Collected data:
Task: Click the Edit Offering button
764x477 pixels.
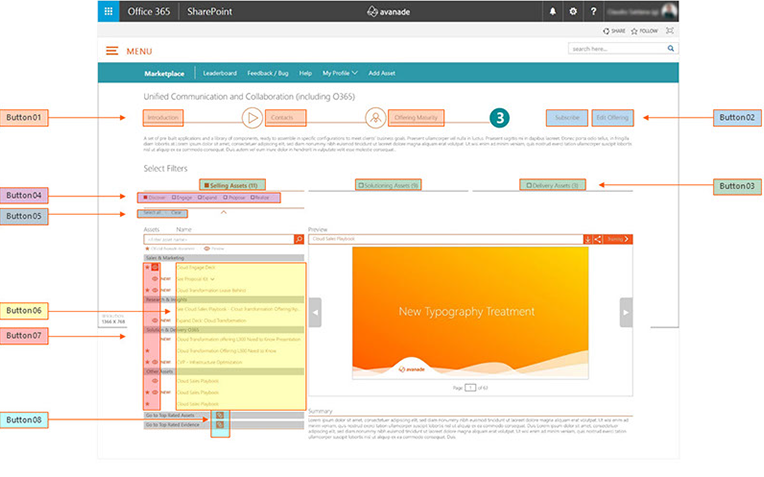Action: click(611, 117)
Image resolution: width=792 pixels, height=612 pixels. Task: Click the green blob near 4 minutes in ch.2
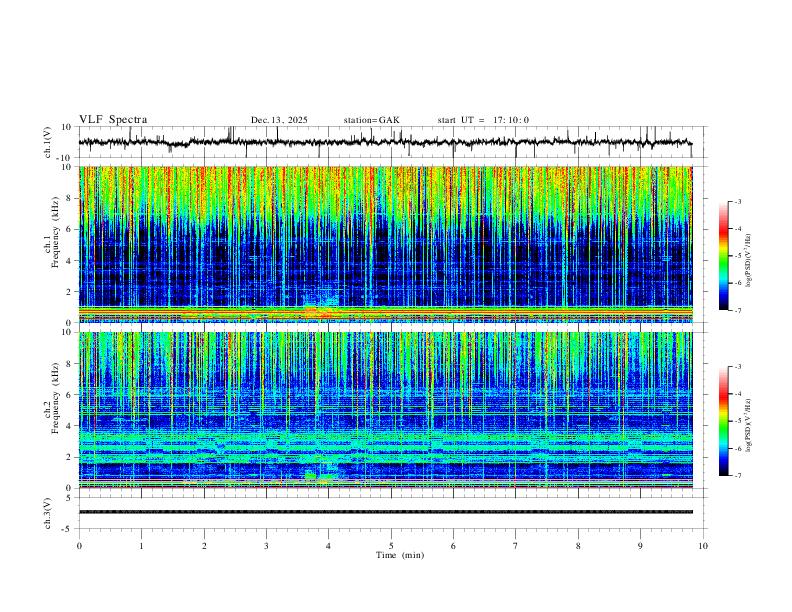tap(319, 476)
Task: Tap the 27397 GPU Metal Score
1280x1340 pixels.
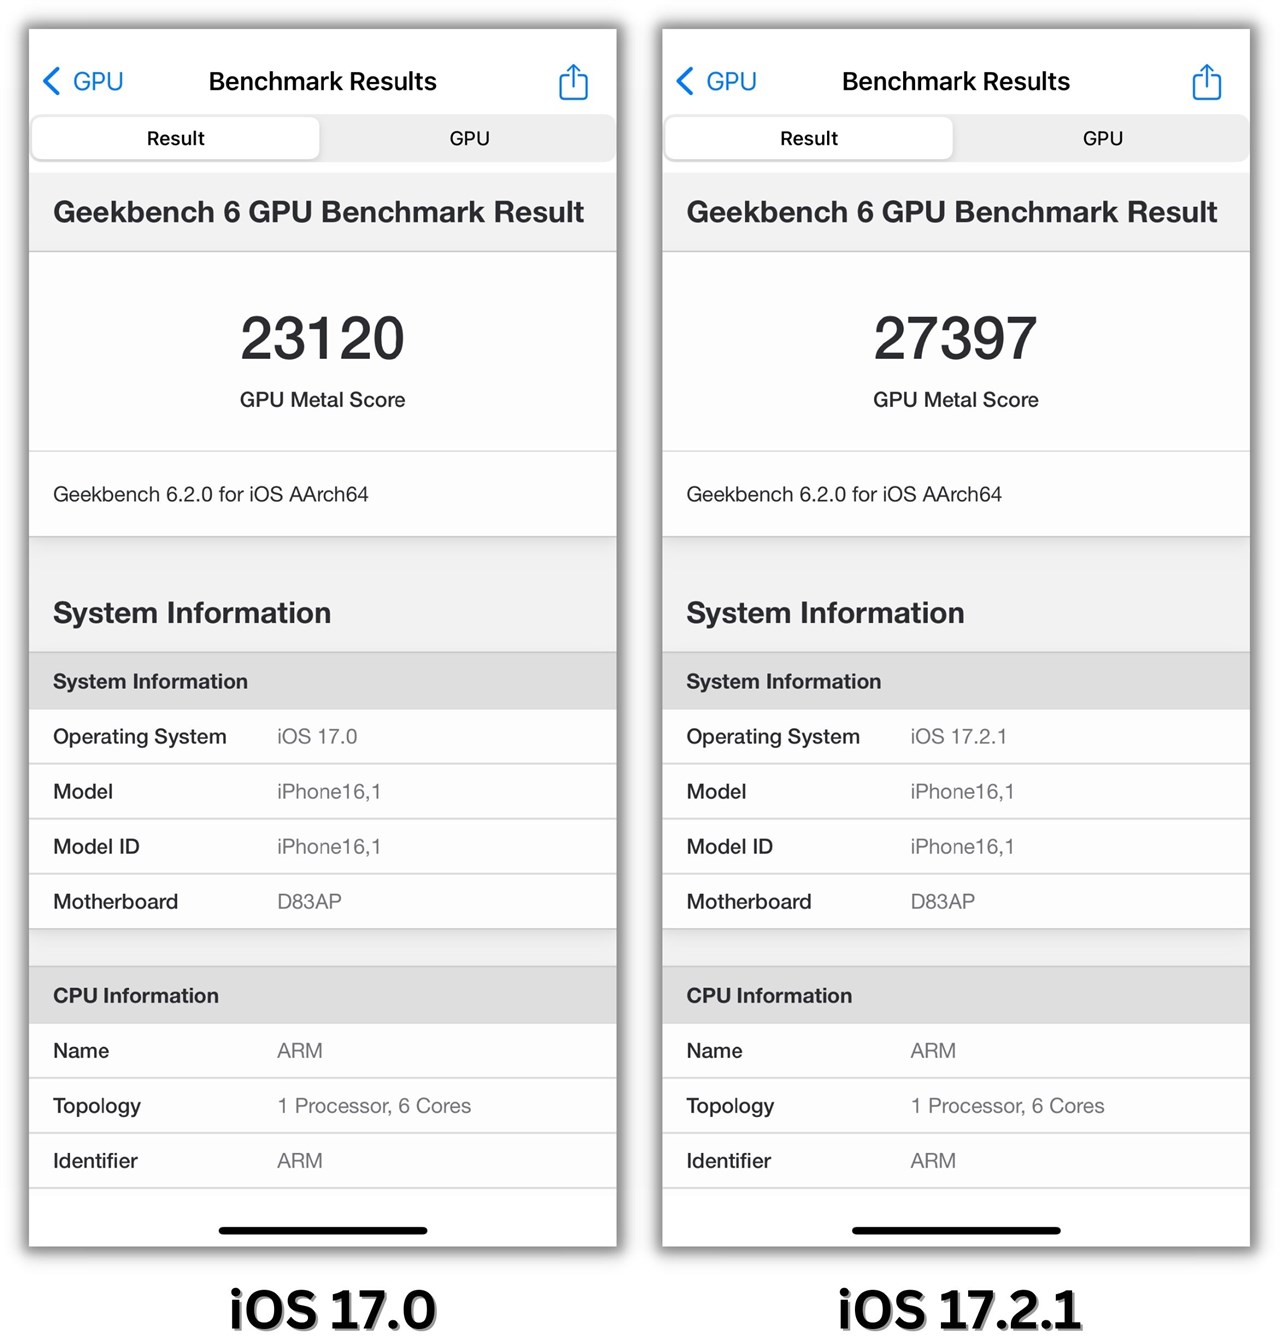Action: [x=955, y=338]
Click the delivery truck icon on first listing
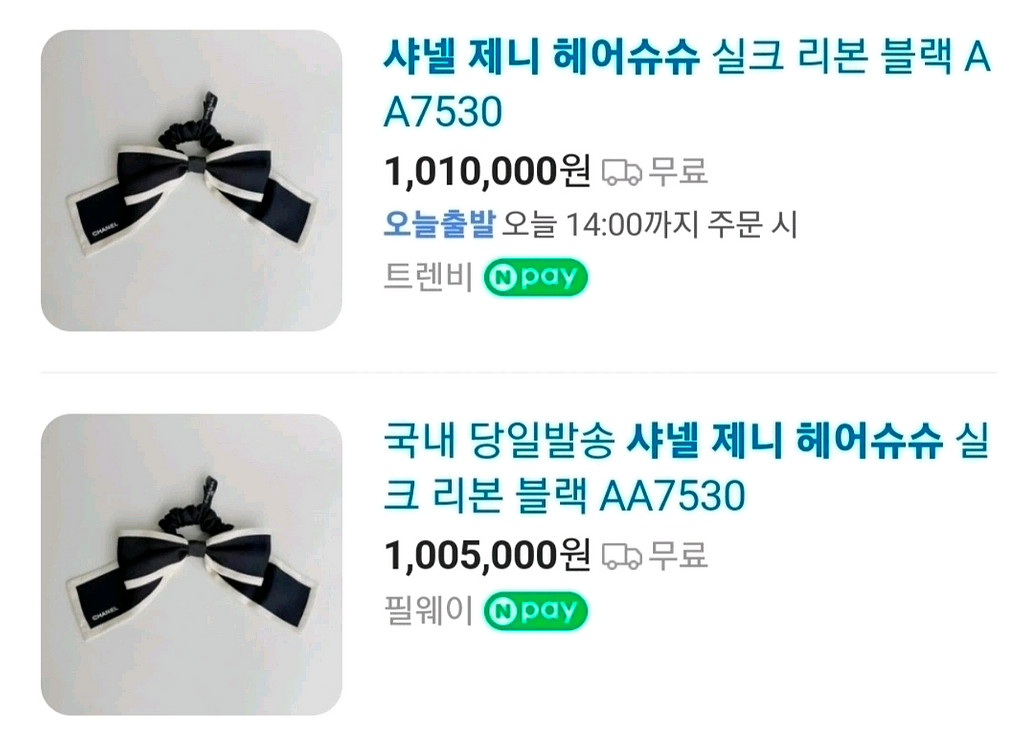This screenshot has width=1034, height=750. tap(624, 172)
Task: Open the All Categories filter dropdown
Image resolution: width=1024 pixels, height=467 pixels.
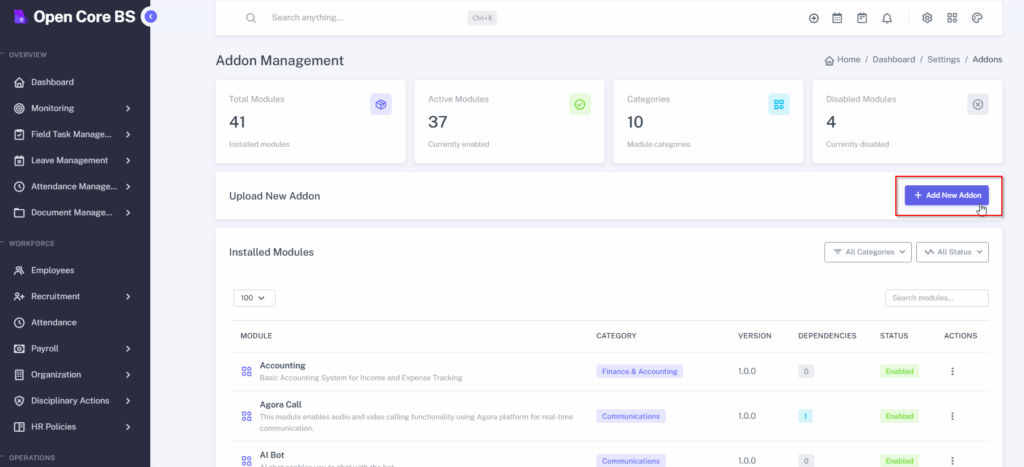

◆ **REQUIRED WORK**: In the records above, transcribe exactly the lines from the one containing "Image resolution: width=792" through the last line, both included, and skip the pictures.

◆ **TASK ANSWER**:
Image resolution: width=792 pixels, height=612 pixels. Task: Click the green blob near 4 minutes in ch.2
tap(319, 476)
Task: Tap the 27397 GPU Metal Score
1280x1340 pixels.
Action: [x=955, y=338]
Click the delivery truck icon on first listing
This screenshot has width=1034, height=750. tap(624, 172)
Task: Open the All Categories filter dropdown
Image resolution: width=1024 pixels, height=467 pixels.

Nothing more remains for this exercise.